### Dataset extract
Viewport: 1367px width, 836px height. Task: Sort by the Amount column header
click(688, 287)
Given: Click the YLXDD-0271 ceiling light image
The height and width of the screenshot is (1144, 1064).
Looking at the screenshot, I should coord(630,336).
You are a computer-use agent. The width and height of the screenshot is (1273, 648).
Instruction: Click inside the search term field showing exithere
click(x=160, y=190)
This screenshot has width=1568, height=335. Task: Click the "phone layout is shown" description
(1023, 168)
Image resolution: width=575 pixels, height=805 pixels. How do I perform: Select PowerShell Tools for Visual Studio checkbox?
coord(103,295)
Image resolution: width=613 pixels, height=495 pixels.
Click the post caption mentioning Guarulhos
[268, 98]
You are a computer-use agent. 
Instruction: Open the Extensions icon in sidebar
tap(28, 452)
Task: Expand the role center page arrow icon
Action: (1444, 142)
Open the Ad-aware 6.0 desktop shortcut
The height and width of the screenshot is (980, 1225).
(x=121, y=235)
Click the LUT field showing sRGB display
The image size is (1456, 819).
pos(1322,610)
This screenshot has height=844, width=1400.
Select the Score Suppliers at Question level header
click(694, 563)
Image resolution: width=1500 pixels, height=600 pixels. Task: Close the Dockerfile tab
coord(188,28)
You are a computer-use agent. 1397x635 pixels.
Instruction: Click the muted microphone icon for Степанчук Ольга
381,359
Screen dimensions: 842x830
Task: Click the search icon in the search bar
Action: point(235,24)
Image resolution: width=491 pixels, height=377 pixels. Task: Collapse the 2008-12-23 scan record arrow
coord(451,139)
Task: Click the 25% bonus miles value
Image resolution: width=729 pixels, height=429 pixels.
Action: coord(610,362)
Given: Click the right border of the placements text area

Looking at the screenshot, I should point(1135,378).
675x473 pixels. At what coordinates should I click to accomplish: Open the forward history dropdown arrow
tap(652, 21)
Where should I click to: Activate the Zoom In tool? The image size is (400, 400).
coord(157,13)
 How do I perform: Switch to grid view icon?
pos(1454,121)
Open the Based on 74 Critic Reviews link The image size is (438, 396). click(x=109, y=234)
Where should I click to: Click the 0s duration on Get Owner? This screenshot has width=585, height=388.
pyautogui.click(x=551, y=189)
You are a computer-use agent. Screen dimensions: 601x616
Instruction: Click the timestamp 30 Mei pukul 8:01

### Activity
Please output the listing above exactly, every line included.

### Exercise output
Viewport: 1367px width, 836px height. Task: Sort by the Amount column header
click(688, 287)
Given: Click the YLXDD-0271 ceiling light image
The height and width of the screenshot is (1144, 1064).
Looking at the screenshot, I should coord(630,336).
You are a computer-use agent. The width and height of the screenshot is (1273, 648).
Instruction: Click inside the search term field showing exithere
click(x=160, y=190)
This screenshot has width=1568, height=335. Task: Click the "phone layout is shown" description
(1023, 168)
Image resolution: width=575 pixels, height=805 pixels. How do I perform: Select PowerShell Tools for Visual Studio checkbox?
coord(103,295)
Image resolution: width=613 pixels, height=495 pixels.
Click the post caption mentioning Guarulhos
[268, 98]
You are a computer-use agent. 
Instruction: Open the Extensions icon in sidebar
tap(28, 452)
Task: Expand the role center page arrow icon
Action: (1444, 142)
Open the Ad-aware 6.0 desktop shortcut
The height and width of the screenshot is (980, 1225).
(x=121, y=235)
Click the LUT field showing sRGB display
The image size is (1456, 819).
pos(1322,610)
This screenshot has height=844, width=1400.
Select the Score Suppliers at Question level header
click(694, 563)
Image resolution: width=1500 pixels, height=600 pixels. Task: Close the Dockerfile tab
coord(188,28)
You are a computer-use agent. 1397x635 pixels.
Instruction: Click the muted microphone icon for Степанчук Ольга
381,359
Screen dimensions: 842x830
Task: Click the search icon in the search bar
Action: point(235,24)
Image resolution: width=491 pixels, height=377 pixels. Task: Collapse the 2008-12-23 scan record arrow
coord(451,139)
Task: Click the 25% bonus miles value
Image resolution: width=729 pixels, height=429 pixels.
Action: coord(610,362)
Given: Click the right border of the placements text area

Looking at the screenshot, I should point(1135,378).
675x473 pixels. At what coordinates should I click to accomplish: Open the forward history dropdown arrow
tap(652, 21)
Where should I click to: Activate the Zoom In tool? The image size is (400, 400).
coord(157,13)
 How do I perform: Switch to grid view icon?
pos(1454,121)
Open the Based on 74 Critic Reviews link The image size is (438, 396). click(x=109, y=234)
Where should I click to: Click the 0s duration on Get Owner? This screenshot has width=585, height=388.
pyautogui.click(x=551, y=189)
You are a computer-use agent. Screen dimensions: 601x616
Instruction: Click the timestamp 30 Mei pukul 8:01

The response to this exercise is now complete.